1 ...6 7 8 10 11 12 ...20 Последний аргумент, слова человека, сидевшего сегодня утром на заднем сиденье в машине, окончательно убедил заместителя начальника полиции, – действуя правильно, он скоро сможет отбросить приставку «заместитель». Эвальд Бухер, член Национал-социалистической немецкой рабочей партии чуть ли не с 1920 года, был прям и категоричен:
– Сквозь запертые двери Отдела контрразведки и щели в окнах «охранной полиции» проникают тревожные слухи. Будто в Берлине действует вражеская разведка с особым заданием. И это не похитители промышленных секретов, которые попадаются чуть не десятками абверу. Это либо британские агенты, либо агенты Сталина. Высказано мнение, что за действиями одиночек- поджигателей типа вашего Ральфа могут стоять законспирированные профессионалы. Не то, чтобы мы питались лишь слухами, – у нас много друзей в политической полиции, и будьте уверены, многие и многие из них составят костяк силовых структур будущего фашистского государства. Криминальная полиция будет реформирована самым кардинальным образом. Но если сейчас, пока мы еще не у власти, лояльный полицейский чиновник принесет нам в зубах вражеского агента, утерев нос органам правопорядка демократов, это зачтется в самом ближайшем будущем. Мы поднимем шум в прессе, свяжем западное вмешательство с преступными действиями демократов и коммунистов. И предъявим шпиона. Вы поняли?
Йозеф Маерс взял из пепельницы сигару, энергично раскурил ее и окутался дымом.
Если он хочет подняться по лестнице, а не скатиться с нее, надо действовать. Но на кого положиться? Ему нужен человек честный, правых взглядов, -и преданный лично ему.
Перед глазами появилось лицо Уве Клюга. Правда, тот же Эвальд Бухер упомянул бесперспективное будущее для старшего детектива отдела убийств, но это ничего не значит.
Каждый беспокоится о себе.
Карл Кюла, голый, как Адам до грехопадения, стоял у неплотно закрытых штор, курил и поглядывал в щель на город.
Из окна в сторону центра уходила широкая, монументальная улица. Винные погребки, где постоянно горит свет, под тяжелыми фасадами, черные, с осыпавшейся штукатуркой стены с рельефными завитками и геральдическими знаками. Район старых денег: одна улица переходит в другую.
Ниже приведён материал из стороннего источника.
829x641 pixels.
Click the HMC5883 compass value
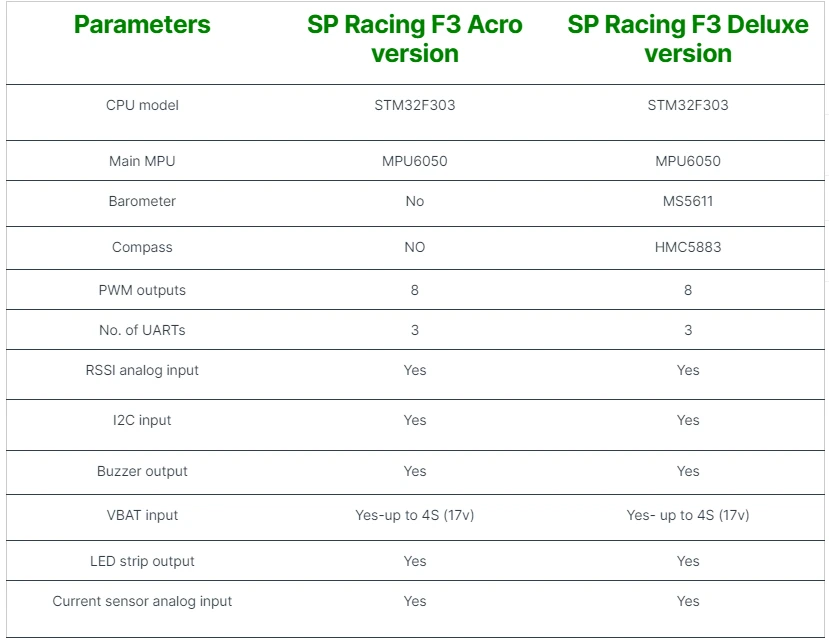click(688, 247)
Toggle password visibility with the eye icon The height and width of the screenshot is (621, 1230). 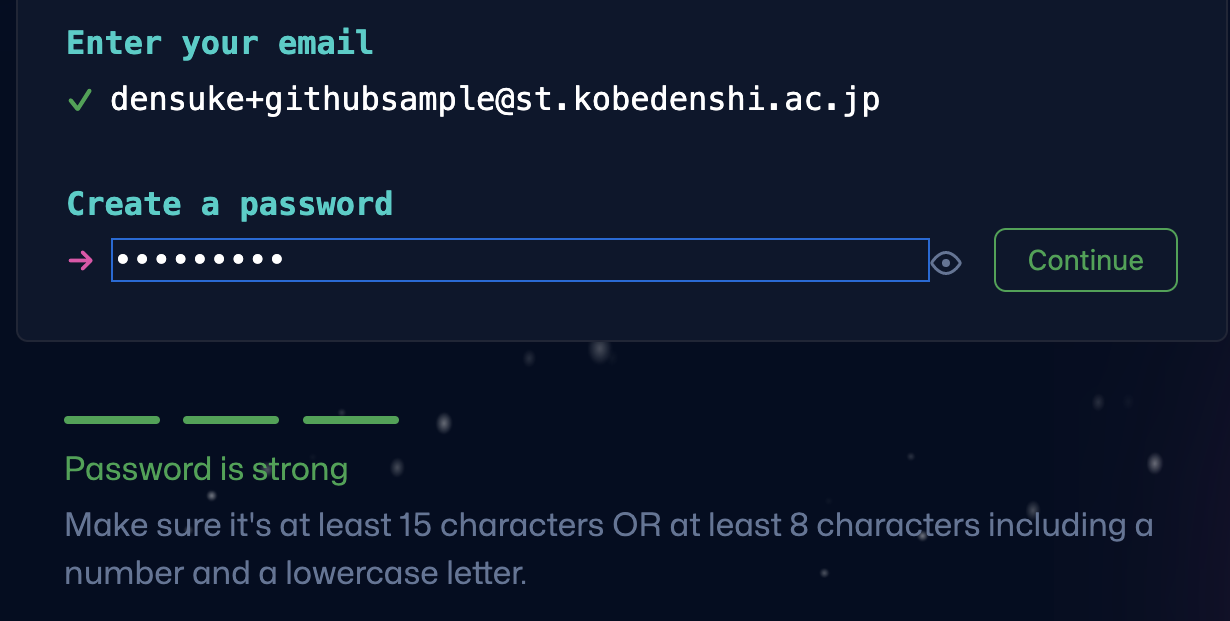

Застроены домами, похожими на старинные громоздкие сейфы. Дома набиты потускневшими от времени ценностями и антикварной мебелью.
Дальше, – невидимые с этого расстояния, громоздились бетонные новостройки, а где кончались они, улицы упирались в мокрые сады.
А еще дальше, – начиналась прусская равнина, и ее дыхание прижималось к стеклам многочисленных берлинских окон.
– Что-то не так с Берлином, – сказал он в тяжелую парчу занавеси.– Три года назад город отчаянно веселился. Беззаботный, пьяный, – танцы, песни. Сейчас веселятся только на Курфюстендамм и вокруг Торгового дома. На Куудам рекой льется шампанское, на
окраинах пьют желудевый кофе, и ненавидят прожигающих жизнь богачей. В Веддинге происходят кровавые стычки между ротфронтовцами и штурмовиками СА, а в Эльдорадо по столам прыгают голые негритянки. Все ненавидят всех. Особенно социал-демократов.
Кюла затушил сигарету в мраморной пепельнице, и повернулся к постели.
На смятых простынях, не затратив труда прикрыть наготу, лежала женщина, курила и смотрела в потолок.
– Кризис, – сказала она равнодушно, пуская кольца дыма.– Йоганн говорит, вся Европа в том же положении.
Карл Кюла сел в кресло у роскошной напольной лампы, и закинул ногу за ногу.
– А где сейчас твой богатый и влиятельный муж?
– В Риме. Уехал до конца недели. Можешь остаться здесь. Прислугу я отпустила в деревню.
Она похлопала ладонью по пустому пространству рядом с собой.
– Иди-ка сюда. Отдохнул?
Карл содрогнулся, но покорно поднялся, прыгнул и упал рядом с женщиной.
– Барбара, ты помнишь?
– Ну, не сейчас. Ты все испортишь…
Карл Кюла трудился над массивным телом любовницы в поте лица.
Он двигался ритмично и безостановочно, как сцепное дышло паровоза, разглядывая тело под собой. Массивные груди разъехались в стороны, светлые волосы разметались по подушке. Она повернула лицо в сторону, и профиль римского патриция казался наполненным божественным вдохновением.
Типичная германская белая лошадь, подумал Карл. Фасад насыщен благопристойностью, а внутри, – похоть, разврат и ложь.
Женщина застонала, подняла большие, тяжелые бедра и стала на полумостик. По телу пробежала молния, она упала на постель и протяжно выдохнула.